Joined: Dec. 2007
|Quote (stevestory @ Jan. 05 2013,17:59)|
| Professor Christopher Martin’s slighting references to the Great Architect display his lack of familiarity with history. I have already shown, in my previous post, that the reference to God as the “Great Architect” goes back not to the 18th century Freemasons but to John Calvin in the 16th century, and that artistic depictions of God as an Architect go back to the Middle Ages.|
What I would maintain, as an ID advocate (and I’m speaking for no-one but myself here), is that if God wishes to make an oak, He needs to specify, down to the last detail, the genetic information He wishes that oak to contain in its cells. If He didn’t do that, then the thing He made wouldn’t be an oak at all. Indeed, it wouldn’t be alive at all. It wouldn’t even be an entity, but only a virtual imitation at best.
In a nutshell: the top-level of an entity does not, and cannot, determine all of the details at the bottom. If God tried to make men from the top down, without specifying their constituent atomic particles, then they wouldn’t be men at all. They’d be no more real than the things in the movie, “The Matrix.” Real entities – be they people, animals, plants or minerals – have to be fully specified at the bottom level as well as the top. Otherwise, they’re not entities at all.
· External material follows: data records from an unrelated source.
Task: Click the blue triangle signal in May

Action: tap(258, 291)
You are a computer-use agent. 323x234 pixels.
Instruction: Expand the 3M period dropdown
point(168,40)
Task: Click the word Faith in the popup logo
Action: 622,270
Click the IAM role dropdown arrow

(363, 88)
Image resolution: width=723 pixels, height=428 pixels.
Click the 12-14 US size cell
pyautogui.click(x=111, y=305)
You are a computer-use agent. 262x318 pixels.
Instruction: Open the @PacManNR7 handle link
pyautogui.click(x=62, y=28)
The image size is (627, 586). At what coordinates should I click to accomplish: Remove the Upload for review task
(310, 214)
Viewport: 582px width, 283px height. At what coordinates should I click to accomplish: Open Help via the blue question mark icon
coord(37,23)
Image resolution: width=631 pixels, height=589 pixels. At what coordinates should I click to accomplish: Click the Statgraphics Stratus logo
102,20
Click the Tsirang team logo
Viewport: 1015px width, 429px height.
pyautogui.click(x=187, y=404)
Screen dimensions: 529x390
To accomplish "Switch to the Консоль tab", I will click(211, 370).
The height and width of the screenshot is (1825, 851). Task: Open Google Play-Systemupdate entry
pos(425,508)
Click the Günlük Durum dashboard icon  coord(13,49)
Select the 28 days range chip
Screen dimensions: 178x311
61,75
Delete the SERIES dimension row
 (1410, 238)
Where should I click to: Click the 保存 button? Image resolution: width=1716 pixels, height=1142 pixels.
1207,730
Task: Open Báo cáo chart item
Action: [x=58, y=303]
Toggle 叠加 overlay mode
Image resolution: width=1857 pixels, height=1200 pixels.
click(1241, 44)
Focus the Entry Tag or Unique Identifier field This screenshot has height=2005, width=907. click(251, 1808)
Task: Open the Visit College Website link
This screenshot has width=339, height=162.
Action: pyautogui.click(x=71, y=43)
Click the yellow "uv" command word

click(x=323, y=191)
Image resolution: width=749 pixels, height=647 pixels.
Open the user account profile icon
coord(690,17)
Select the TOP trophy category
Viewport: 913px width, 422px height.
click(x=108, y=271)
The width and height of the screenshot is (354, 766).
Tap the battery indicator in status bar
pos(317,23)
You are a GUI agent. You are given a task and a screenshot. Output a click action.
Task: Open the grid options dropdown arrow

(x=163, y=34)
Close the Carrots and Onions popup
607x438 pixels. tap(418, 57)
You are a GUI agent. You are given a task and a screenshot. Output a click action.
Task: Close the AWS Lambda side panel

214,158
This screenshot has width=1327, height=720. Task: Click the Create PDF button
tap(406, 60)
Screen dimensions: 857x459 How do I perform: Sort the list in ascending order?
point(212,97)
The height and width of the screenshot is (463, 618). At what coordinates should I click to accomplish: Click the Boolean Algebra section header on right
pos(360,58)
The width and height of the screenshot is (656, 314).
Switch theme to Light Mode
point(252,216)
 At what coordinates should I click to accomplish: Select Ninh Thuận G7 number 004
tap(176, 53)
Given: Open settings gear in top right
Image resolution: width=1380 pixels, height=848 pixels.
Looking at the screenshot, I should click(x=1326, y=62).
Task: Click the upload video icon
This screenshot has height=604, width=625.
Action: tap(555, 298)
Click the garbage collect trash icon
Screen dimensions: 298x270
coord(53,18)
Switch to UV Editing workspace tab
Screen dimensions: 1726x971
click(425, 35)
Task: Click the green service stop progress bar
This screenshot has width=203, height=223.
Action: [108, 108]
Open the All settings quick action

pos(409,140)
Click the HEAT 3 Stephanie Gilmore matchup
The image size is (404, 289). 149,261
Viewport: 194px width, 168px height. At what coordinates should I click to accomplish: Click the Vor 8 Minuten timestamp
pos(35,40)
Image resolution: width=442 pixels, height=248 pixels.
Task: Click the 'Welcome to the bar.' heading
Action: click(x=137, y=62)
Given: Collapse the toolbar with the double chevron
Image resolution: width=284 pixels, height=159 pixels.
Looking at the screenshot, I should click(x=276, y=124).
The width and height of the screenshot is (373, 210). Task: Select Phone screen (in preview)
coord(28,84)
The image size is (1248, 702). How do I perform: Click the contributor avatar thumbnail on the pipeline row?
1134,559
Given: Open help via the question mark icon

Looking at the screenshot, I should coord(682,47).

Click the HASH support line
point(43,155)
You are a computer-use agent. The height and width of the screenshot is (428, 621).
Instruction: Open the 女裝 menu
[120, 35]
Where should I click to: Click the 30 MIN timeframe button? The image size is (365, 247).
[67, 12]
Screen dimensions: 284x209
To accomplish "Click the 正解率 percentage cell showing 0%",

keep that in mind when you read John West Jr's little essay "Intelligent Design and Creationism Just Aren't the Same"
In a similar vein, what I maintain, as a man who can tie his own shoelaces (and I’m speaking for no-one but myself here), is that if God wants to bake a cake, he has to specify, down to the last detail, the type, location, and orientation of every single atom and sub-atomic particle in it. None of this mixing the ingredients in a bowl and baking at 350 degrees crap.